### What you will do
Put the data lines below, everything from the line containing "This screenshot has height=541, width=1352." down to the line containing "Sort table by Followers column header", into a Markdown table with the columns Row and Line: the row number and the line itself. Skip blank lines and leave out the pictures.

### Material for this exercise
[Start]
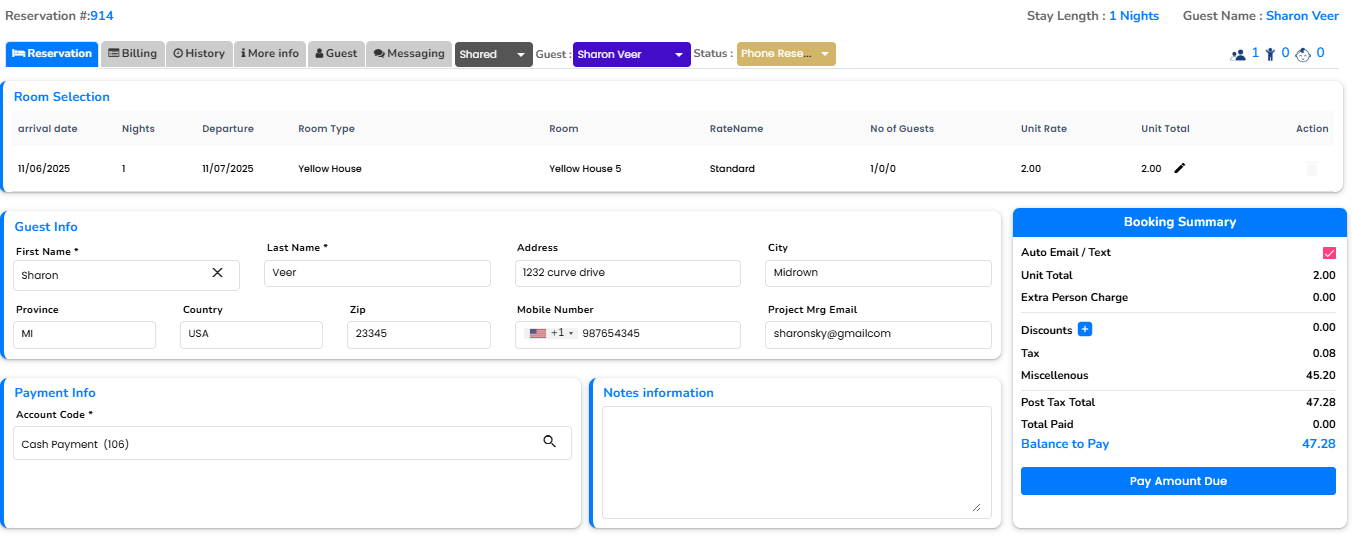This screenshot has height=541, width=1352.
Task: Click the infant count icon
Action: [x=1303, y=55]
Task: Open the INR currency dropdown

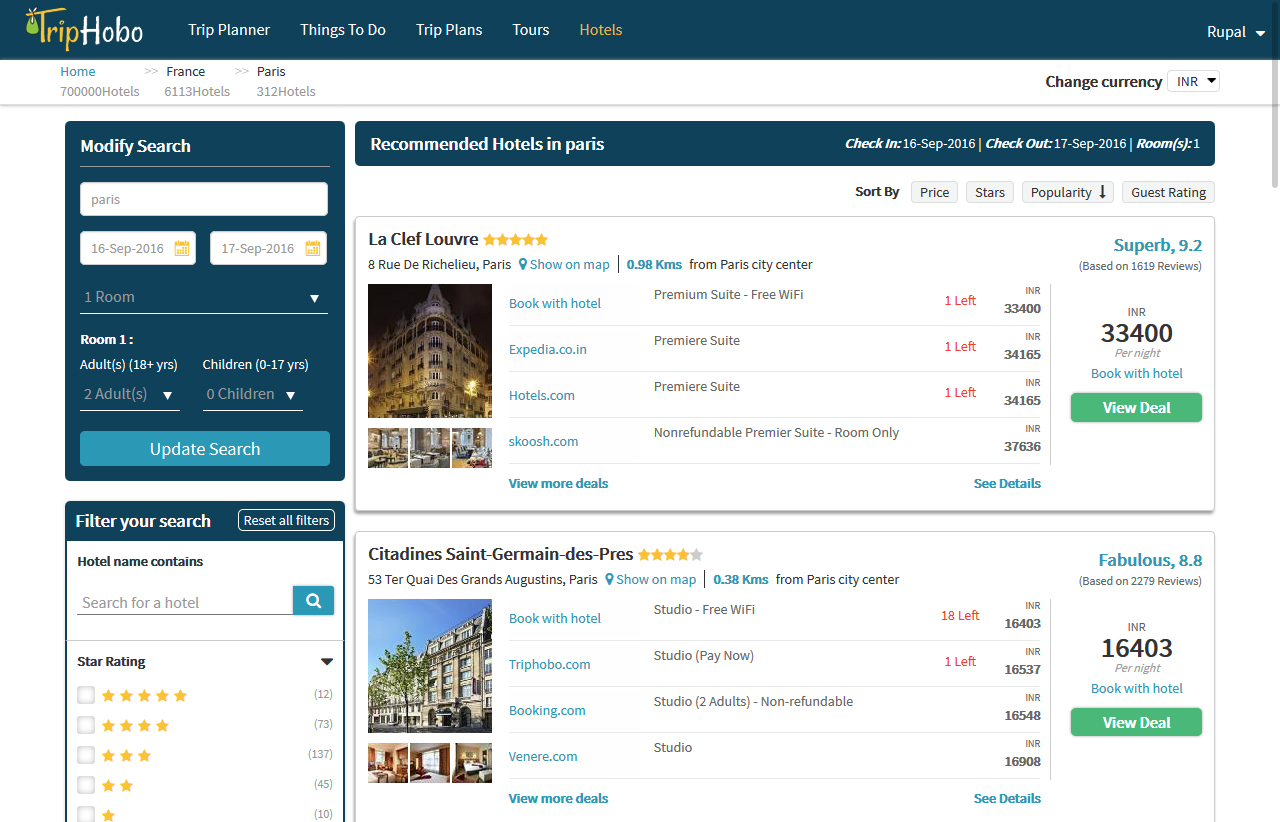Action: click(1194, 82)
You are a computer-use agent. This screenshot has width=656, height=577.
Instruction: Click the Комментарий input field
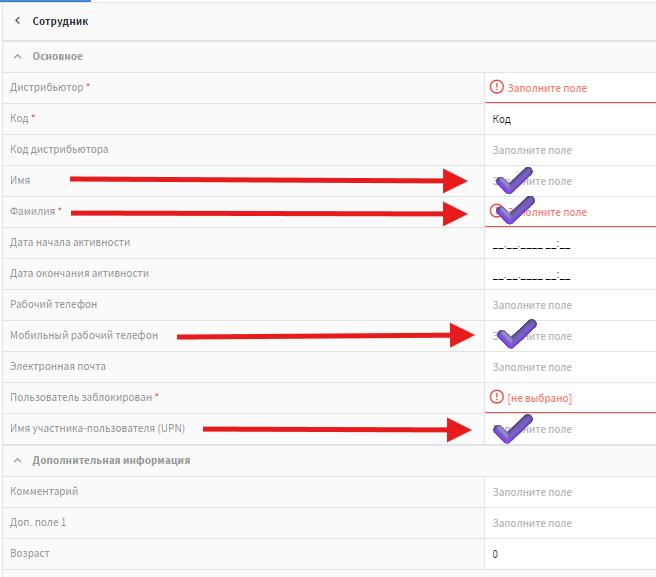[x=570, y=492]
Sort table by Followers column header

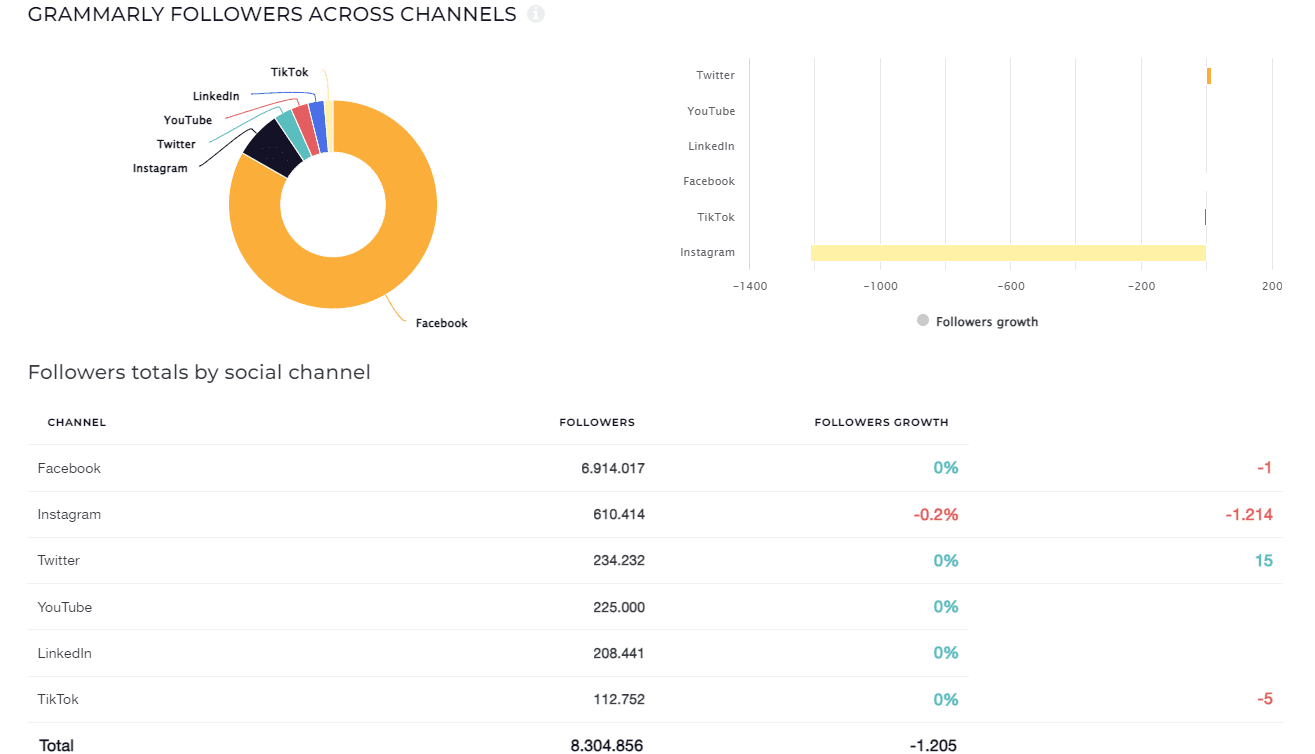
[End]
[Start]
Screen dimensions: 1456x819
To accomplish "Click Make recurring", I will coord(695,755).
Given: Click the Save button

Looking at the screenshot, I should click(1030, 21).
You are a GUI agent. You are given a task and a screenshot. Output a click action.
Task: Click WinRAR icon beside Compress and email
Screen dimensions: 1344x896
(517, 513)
[End]
### Complete output
| Row | Line |
|---|---|
| 1 | This screenshot has height=541, width=1352. |
| 2 | Task: Click the infant count icon |
| 3 | Action: [x=1303, y=55] |
| 4 | Task: Open the INR currency dropdown |
| 5 | Action: click(1194, 82) |
| 6 | You are a computer-use agent. This screenshot has width=656, height=577. |
| 7 | Instruction: Click the Комментарий input field |
| 8 | [x=570, y=492] |
| 9 | Sort table by Followers column header |